Page excerpt:
▼▼▼

Mayo and Kapoor Singh used their wealth for the benefit of their community. They provided jobs for the men, led the fight for
equal rights, and financed many delegations to Ottawa to explain their problems to government officials. And they brought in
speakers to inform and inspire the men. Kuldeep Bains says: " Once in a while in the cookhouse they’d have speeches about
politics and all that, what’s happening in India and who’s right and what the congress party and British are doing. Sadhu Singh
Dhami used to come there and people from the Victoria and Vancouver gurdwaras would come as well. Sometimes to collect
money. We’d give one or two dollars, it was big deal in those days. If anything came up in India, some disaster, they’d raise
money in this way. "
These were two community leaders who cared for their workers. They would later be instrumental in getting the franchise for
East Indians in Canada.

▲▲▲

List of tasks:
• 1. Decide whether each statement agrees with the passage about Mayo and Kapoor Singh: (a) Mayo and Kapoor Singh paid for delegations to Ottawa; (b) the men typically gave twenty dollars when money was collected; (c) people from the Victoria and Vancouver gurdwaras came to the cookhouse. Answer yes or no for each, quoting the words of the passage that decide it.
• 2. Find every line of the entries that contains the string "width", and copy each of those lines.
The passage about Mayo and Kapoor Singh and the entries have no connection to each other.

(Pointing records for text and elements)
▼▼▼

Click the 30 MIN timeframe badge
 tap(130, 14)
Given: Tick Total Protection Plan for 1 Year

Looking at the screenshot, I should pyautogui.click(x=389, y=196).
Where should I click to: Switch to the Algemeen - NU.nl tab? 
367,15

▲▲▲
▼▼▼

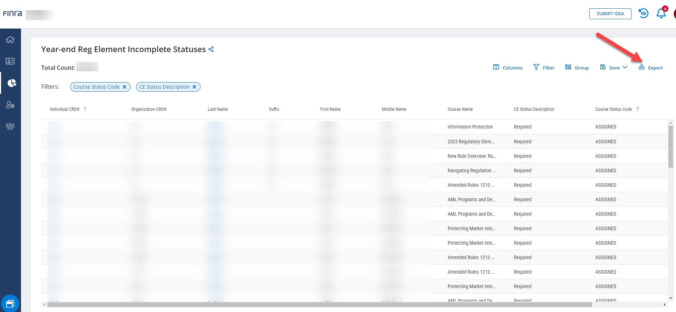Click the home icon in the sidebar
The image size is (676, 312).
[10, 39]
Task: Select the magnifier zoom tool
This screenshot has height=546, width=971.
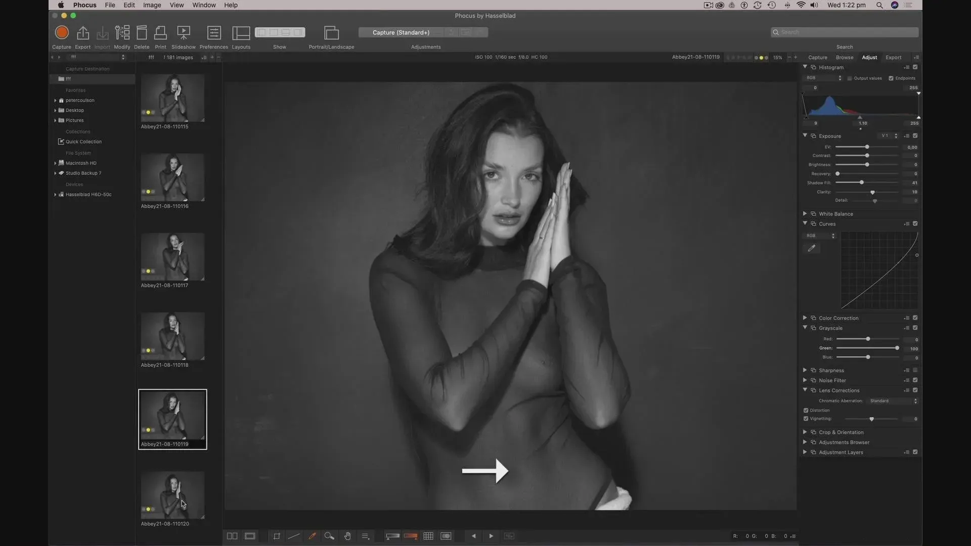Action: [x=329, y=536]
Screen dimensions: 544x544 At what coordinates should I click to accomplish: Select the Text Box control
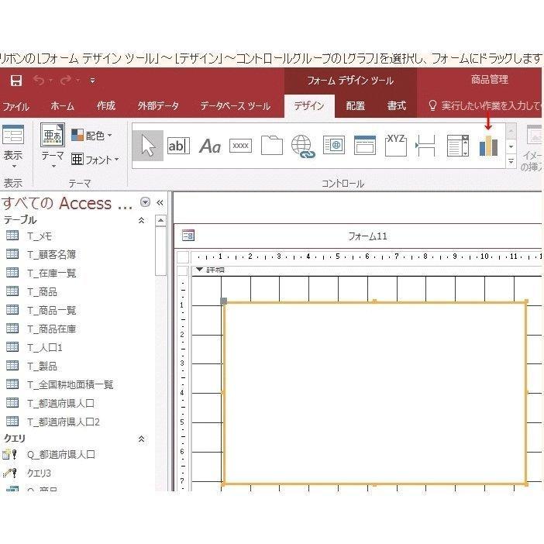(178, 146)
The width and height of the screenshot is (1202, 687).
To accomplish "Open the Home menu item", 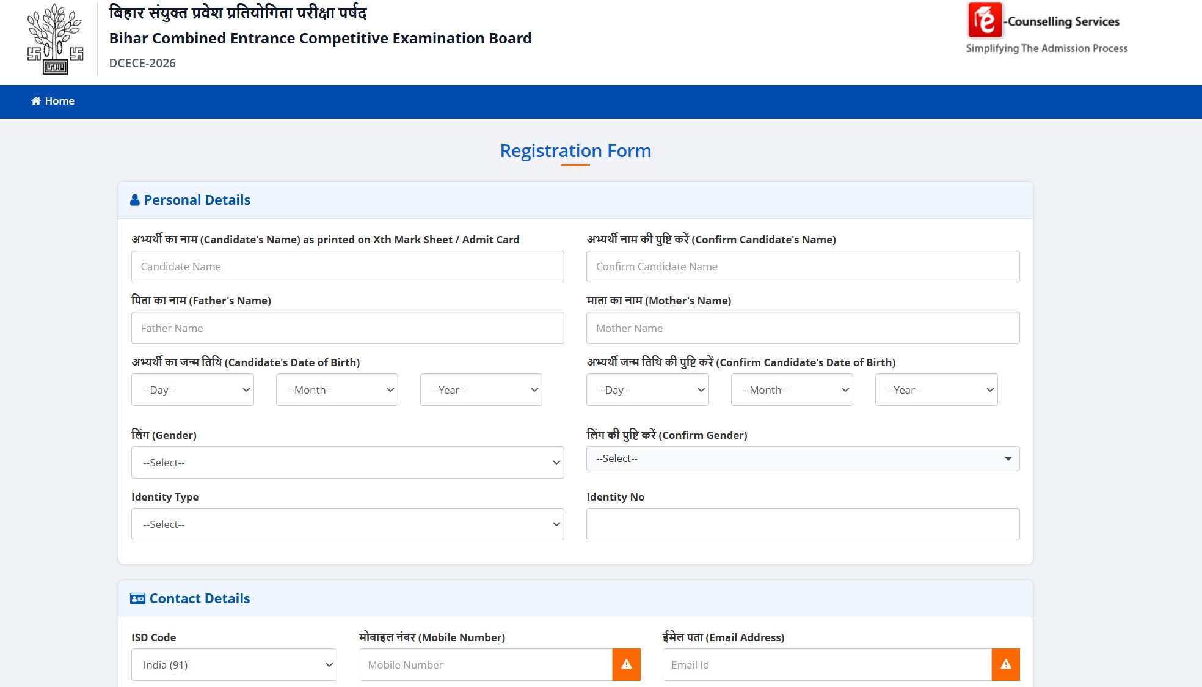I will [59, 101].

▲▲▲

Task-by-task outputs:
• 1.
(a) Yes: "financed many delegations to Ottawa to explain their problems to government officials"
(b) No: "We’d give one or two dollars"
(c) Yes: "people from the Victoria and Vancouver gurdwaras would come as well"

• 2.
This screenshot has height=546, width=971.
The width and height of the screenshot is (1202, 687).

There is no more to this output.